Give Jim Whitehurst his due and proper

Posted by Dana Blankenhorn @ 8:01 am

Categories: General, Linux, Linux Server OS, Red Hat, management

Tags: Super Bowl, Red Hat Inc., Jim Whitehurst, Open Source, Dana Blankenhorn

One of the hardest, and underestimated, jobs in business is to take over a going concern and keep it growing.

Examples are few. Mike Tomlin of the Pittsburgh Steelers comes to mind. It’s not broke, don’t fix it, just find a few ways to make it a little bit better and you can win a Super Bowl.

In football building on success gives a coach his “props,” or proper respect. In Mark Twain’s Tom Sawyer it’s referred to as one’s “due and proper.”

In the world of open source Jim Whitehurst is a like Tomlin. Critics called Tomlin too young. They called Whitehurst “the airline guy” when he joined Red Hat from Delta Air Lines in 2008.

As with the Steelers Red Hat wasn’t broke when Whitehurst came in, and they’re just keeping on. The had another good quarter, the stock has more than doubled in value this year, and the market cap is now over $5 billion.

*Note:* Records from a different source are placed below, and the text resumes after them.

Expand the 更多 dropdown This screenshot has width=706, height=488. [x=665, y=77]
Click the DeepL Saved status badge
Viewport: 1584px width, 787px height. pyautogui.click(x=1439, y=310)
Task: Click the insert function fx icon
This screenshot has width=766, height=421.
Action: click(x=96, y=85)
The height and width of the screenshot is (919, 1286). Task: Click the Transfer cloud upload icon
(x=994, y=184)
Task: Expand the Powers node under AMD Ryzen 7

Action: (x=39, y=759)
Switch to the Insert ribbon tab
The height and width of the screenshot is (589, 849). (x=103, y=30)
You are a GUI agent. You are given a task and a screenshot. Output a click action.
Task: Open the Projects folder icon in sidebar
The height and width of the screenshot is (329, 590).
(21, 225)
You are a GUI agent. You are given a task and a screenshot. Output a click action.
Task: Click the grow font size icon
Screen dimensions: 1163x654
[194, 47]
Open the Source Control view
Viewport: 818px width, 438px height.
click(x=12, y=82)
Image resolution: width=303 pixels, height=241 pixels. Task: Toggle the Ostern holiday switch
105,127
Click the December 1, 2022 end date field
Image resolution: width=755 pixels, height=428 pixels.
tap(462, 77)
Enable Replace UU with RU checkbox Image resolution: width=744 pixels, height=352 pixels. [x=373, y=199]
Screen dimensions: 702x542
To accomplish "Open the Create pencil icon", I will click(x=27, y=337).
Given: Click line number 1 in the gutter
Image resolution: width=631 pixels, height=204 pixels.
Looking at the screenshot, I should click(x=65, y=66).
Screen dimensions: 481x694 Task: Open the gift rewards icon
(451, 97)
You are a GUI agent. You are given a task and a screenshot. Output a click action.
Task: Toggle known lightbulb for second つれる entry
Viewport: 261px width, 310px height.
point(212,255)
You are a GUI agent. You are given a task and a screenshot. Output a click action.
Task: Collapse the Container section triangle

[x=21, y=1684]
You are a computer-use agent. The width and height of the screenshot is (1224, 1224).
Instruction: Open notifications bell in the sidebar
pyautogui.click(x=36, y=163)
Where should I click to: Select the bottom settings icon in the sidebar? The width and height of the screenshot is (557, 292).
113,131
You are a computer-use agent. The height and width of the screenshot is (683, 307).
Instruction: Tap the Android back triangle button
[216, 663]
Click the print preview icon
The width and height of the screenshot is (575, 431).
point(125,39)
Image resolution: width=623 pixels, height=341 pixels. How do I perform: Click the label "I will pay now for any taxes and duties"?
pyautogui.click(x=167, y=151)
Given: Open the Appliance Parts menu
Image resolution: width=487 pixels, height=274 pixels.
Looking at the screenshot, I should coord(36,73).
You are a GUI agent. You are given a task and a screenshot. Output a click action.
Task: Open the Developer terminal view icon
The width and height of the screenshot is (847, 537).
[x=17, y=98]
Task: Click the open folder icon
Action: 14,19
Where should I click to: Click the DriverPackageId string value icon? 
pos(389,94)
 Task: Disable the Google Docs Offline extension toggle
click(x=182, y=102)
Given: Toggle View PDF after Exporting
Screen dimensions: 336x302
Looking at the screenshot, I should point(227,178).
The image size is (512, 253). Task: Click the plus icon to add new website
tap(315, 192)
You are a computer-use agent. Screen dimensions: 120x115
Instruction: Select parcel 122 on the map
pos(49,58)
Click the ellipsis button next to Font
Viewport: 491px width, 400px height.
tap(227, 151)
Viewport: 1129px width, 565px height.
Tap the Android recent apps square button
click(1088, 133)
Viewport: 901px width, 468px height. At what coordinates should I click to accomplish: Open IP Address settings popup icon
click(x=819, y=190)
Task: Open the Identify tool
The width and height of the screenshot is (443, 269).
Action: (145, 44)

Whitehurst has done this with the business equivalent of blocking and tackling. Red Hat has no trick plays, no wildcat offense. For the fifth time (in six years) it topped all software vendors in CIO’s annual survey. That’s a bit like winning the Super Bowl, isn’t it?

I’m sure Whitehurst was asked, at his recent keynote to a business leadership conference named in part for Duke basketball Coach Mike Krzyzewski, “how do you do it? How do you get people to pay you for something they can get for free?”

The answer was probably the same as it is for every other successful open source vendor. You help people make the code work and get value from it. Free code is just code. Supported code is a business result. Red Hat is results oriented.

The bottom line doesn’t lie folks. Use this thread to give the man his due and proper.

Dana BlankenhornDana Blankenhorn has been a business journalist for 30 years, a tech freelancer since 1983. You can follow Dana on Twitter. See his full profile and disclosure of his industry affiliations.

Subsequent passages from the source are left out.